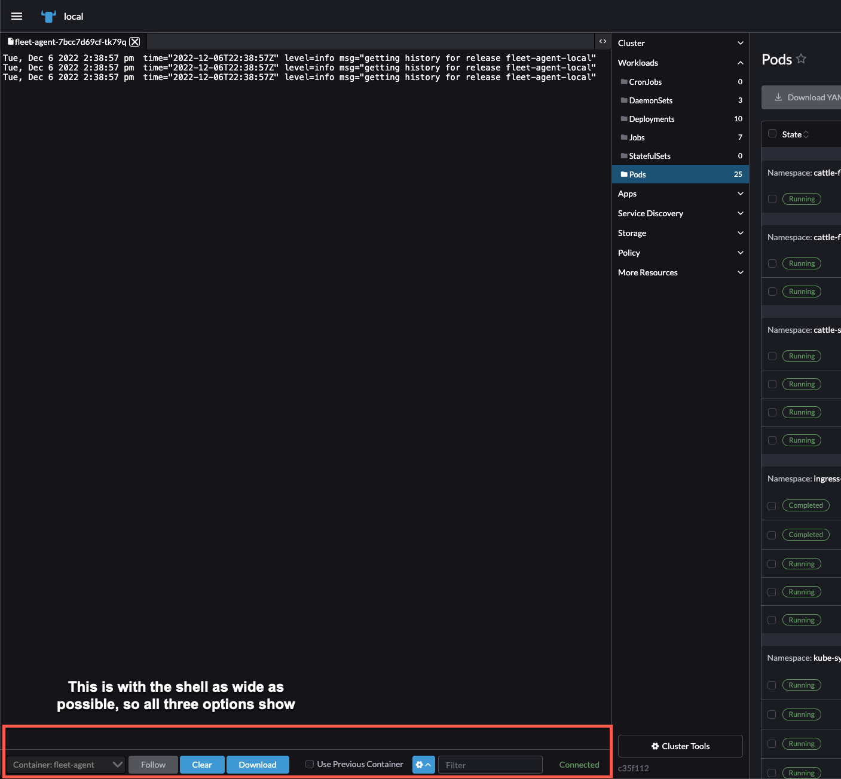Enable Use Previous Container
Screen dimensions: 841x779
pos(310,764)
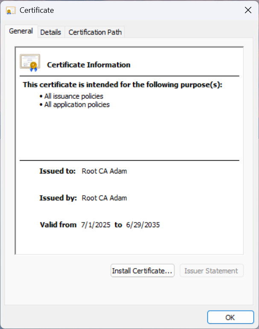Click the Certificate window title text
This screenshot has width=259, height=329.
[37, 10]
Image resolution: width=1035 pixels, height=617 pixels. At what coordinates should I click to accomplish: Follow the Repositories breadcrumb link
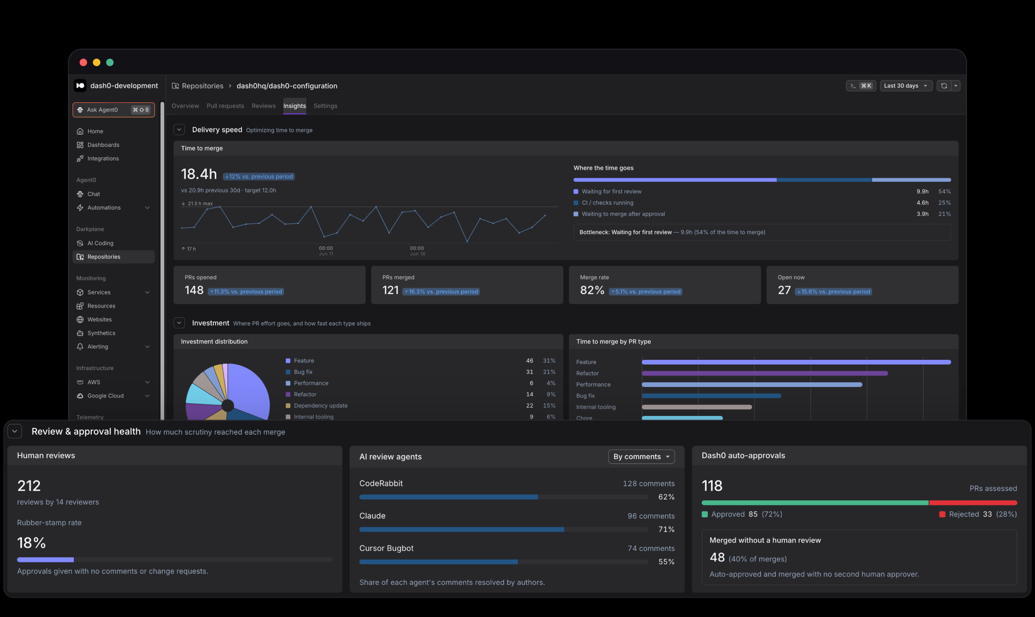[202, 86]
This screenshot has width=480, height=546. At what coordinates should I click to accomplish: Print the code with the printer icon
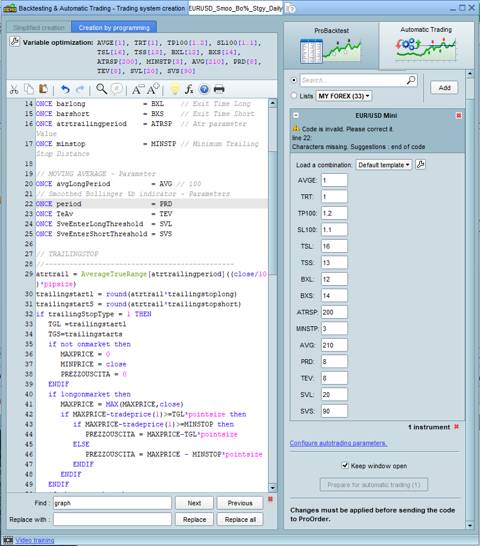click(219, 89)
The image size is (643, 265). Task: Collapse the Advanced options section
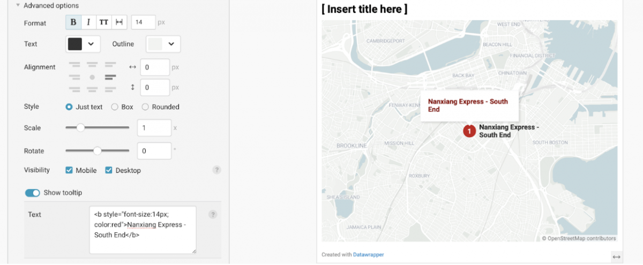click(x=18, y=5)
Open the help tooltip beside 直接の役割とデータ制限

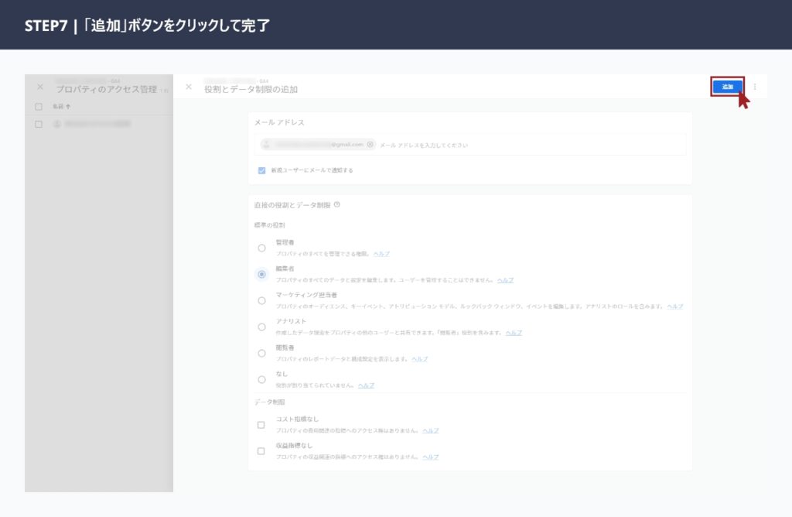[x=336, y=205]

====

* _What is required_:
Having located the line with "Image resolution: width=1035", copy it exactly along with every later line through the end of the listing above, but omit the pictures.

* _Reply to the task_:
Image resolution: width=1035 pixels, height=617 pixels. At what coordinates should I click to accomplish: Follow the Repositories breadcrumb link
[202, 86]
This screenshot has width=480, height=546. At what coordinates should I click to accomplish: Print the code with the printer icon
click(219, 89)
The image size is (643, 265). Task: Collapse the Advanced options section
click(x=18, y=5)
Open the help tooltip beside 直接の役割とデータ制限

[x=336, y=205]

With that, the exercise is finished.